Problem 1 =>
In the opera review, why was the Chorus kept off stage?
Problem 2 =>
Translate this sentence from the opera review into French: "McGregor’s production was fussy and didn’t always seem to know what it was doing."
(Excerpt begins)
The ENO orchestra somehow manages to absorb the best of period instrument practice on modern instruments: big enough for the space, but fleet and flexible enough under Harry Bicket’s gripping musical direction to sound idiomatic and avoid the wrong kind of self-indulgent romanticism. The Chorus were invisible off stage, in order to provide space for the dancers, but the intensity of their singing demonstrated total involvement.
There was nothing old fashioned about Wayne McGregor’s production, except perhaps that it didn’t seem to probe the meaning of the Orpheus myth with much rigour. Most productions need to question the point of the prohibition against looking directly at Eurydice. On the face of it, it’s arbitrary opera plot hell – an excuse for an aria rather than sensible drama. Eurydice – beautifully sung by Sarah Tynan – was understandably upset and angry at Orpheus’s apparent indifference. McGregor’s production was fussy and didn’t always seem to know what it was doing. What was the point of the ribbon that Orfeo wore briefly as a blindfold? Did we really need a curtain down between acts one and two? Why did Orfeo sit on a plastic chair? What was the significance of a male dancer for Orfeo when the singer Orpheus was pretty non-binary (not that anything was made of this)? Why did this Orpheus not have a lyre or any musical instrument?
McGregor’s choreography was beautiful in its own right – and downright ravishing for the Dance of the Blessed Spirits, which is some of the most tenderly sublime music ever written; music that has averted suicide and helped recovery from depression. Elsewhere, the dancing often felt purely decorative and occasionally like a distraction from the film images, Gluck’s music and the committed acting and singing, which were more successful in attaining the bella simplicita that Gluck was aiming for.
(Excerpt ends)
(Input data begins)
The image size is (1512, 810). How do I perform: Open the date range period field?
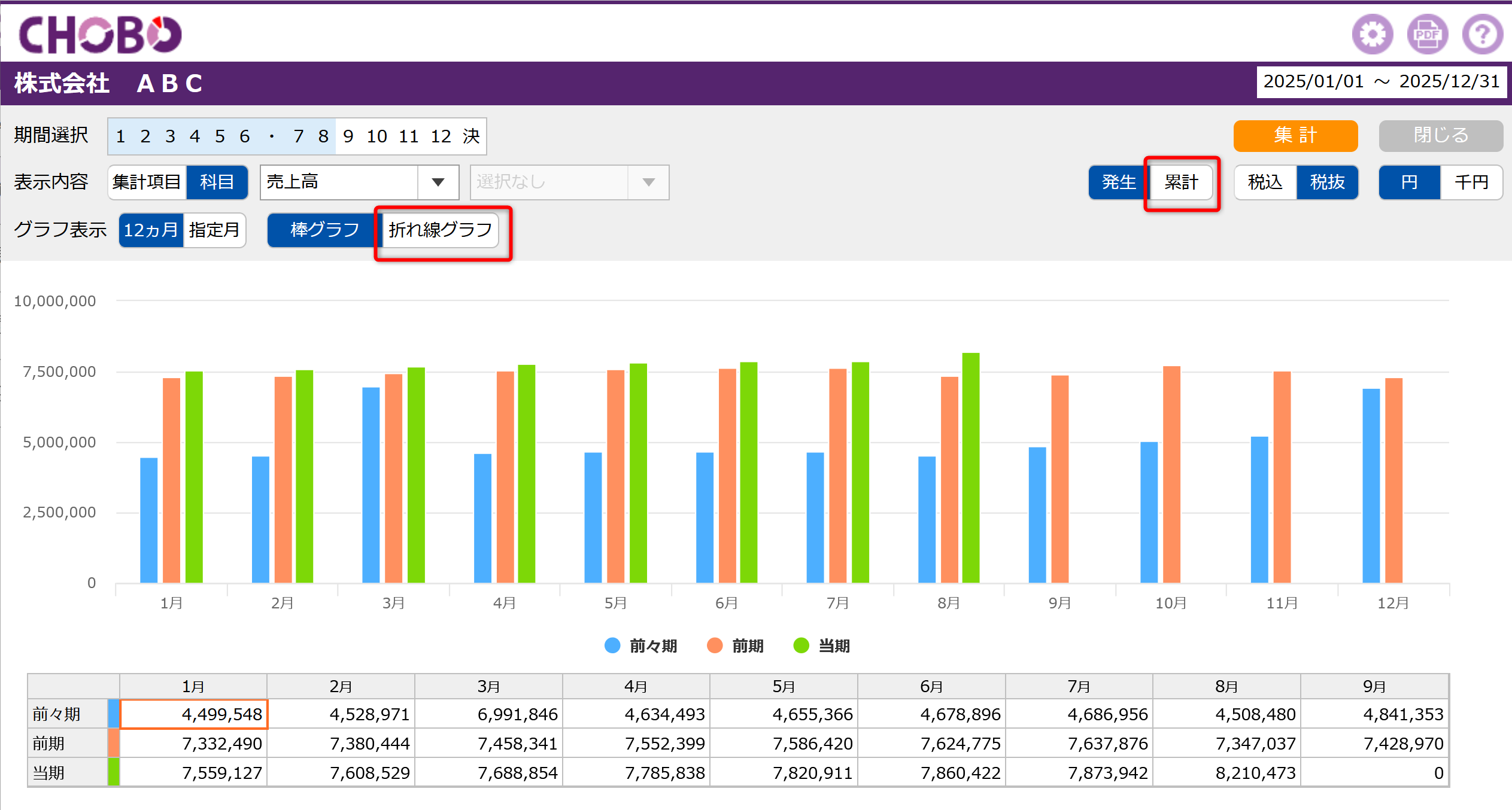pyautogui.click(x=1381, y=82)
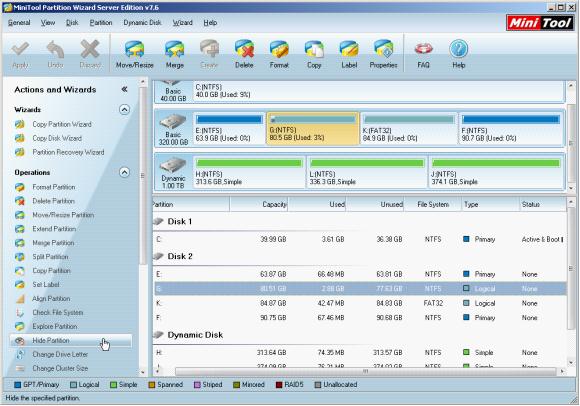The height and width of the screenshot is (406, 580).
Task: Collapse the Operations section
Action: (x=124, y=172)
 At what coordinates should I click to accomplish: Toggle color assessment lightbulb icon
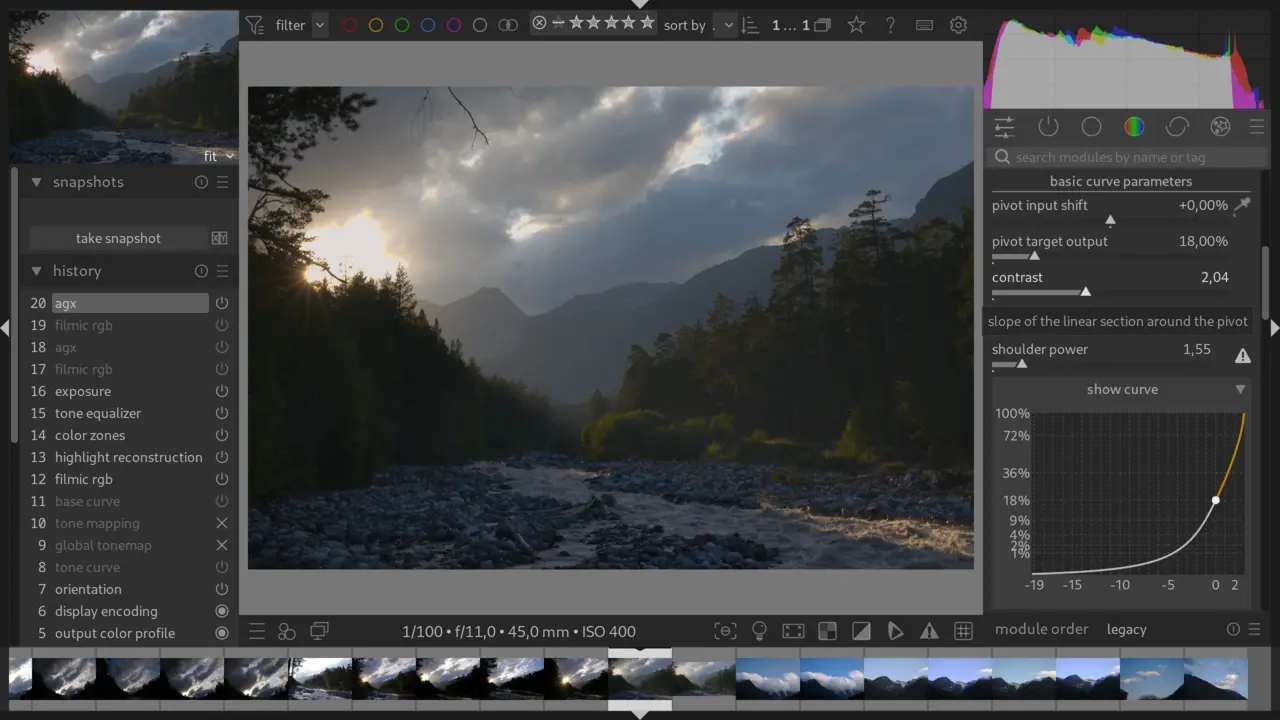point(759,631)
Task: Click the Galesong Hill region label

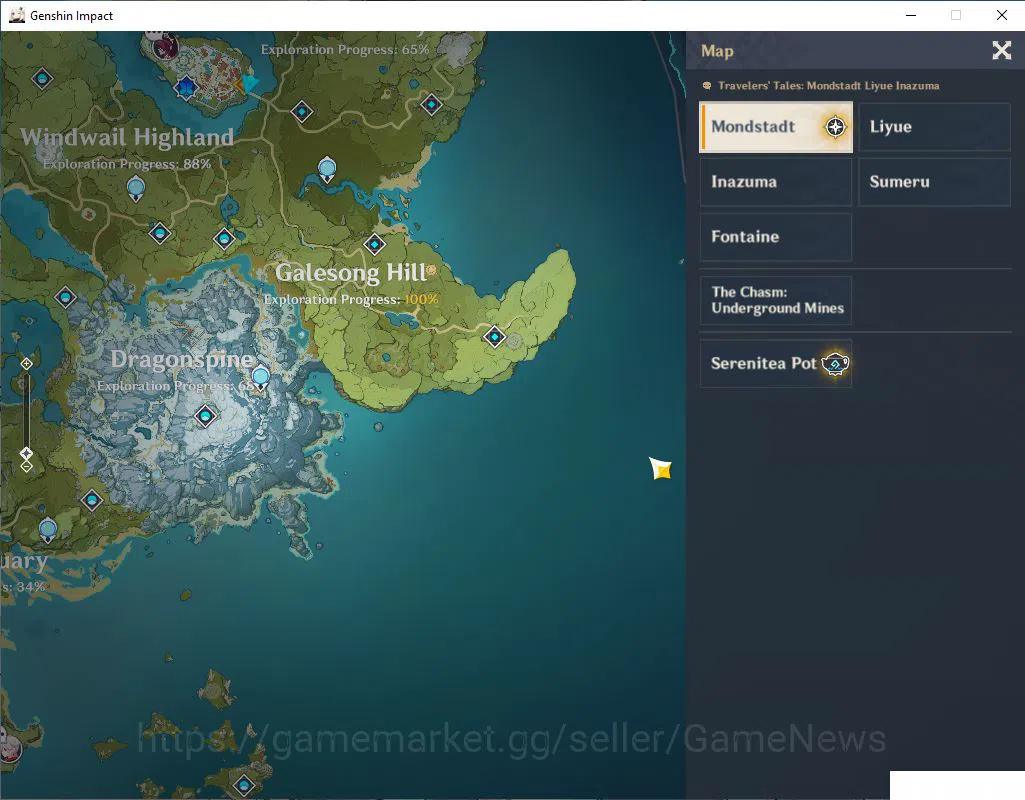Action: [351, 273]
(Input data ends)
Task answer 1 =>
The Chorus stayed out of sight off stage to leave room for the dancers. Even so, the review says the intensity of their singing showed total involvement.

Task answer 2 =>
La mise en scène de McGregor était surchargée et ne semblait pas toujours savoir ce qu'elle faisait.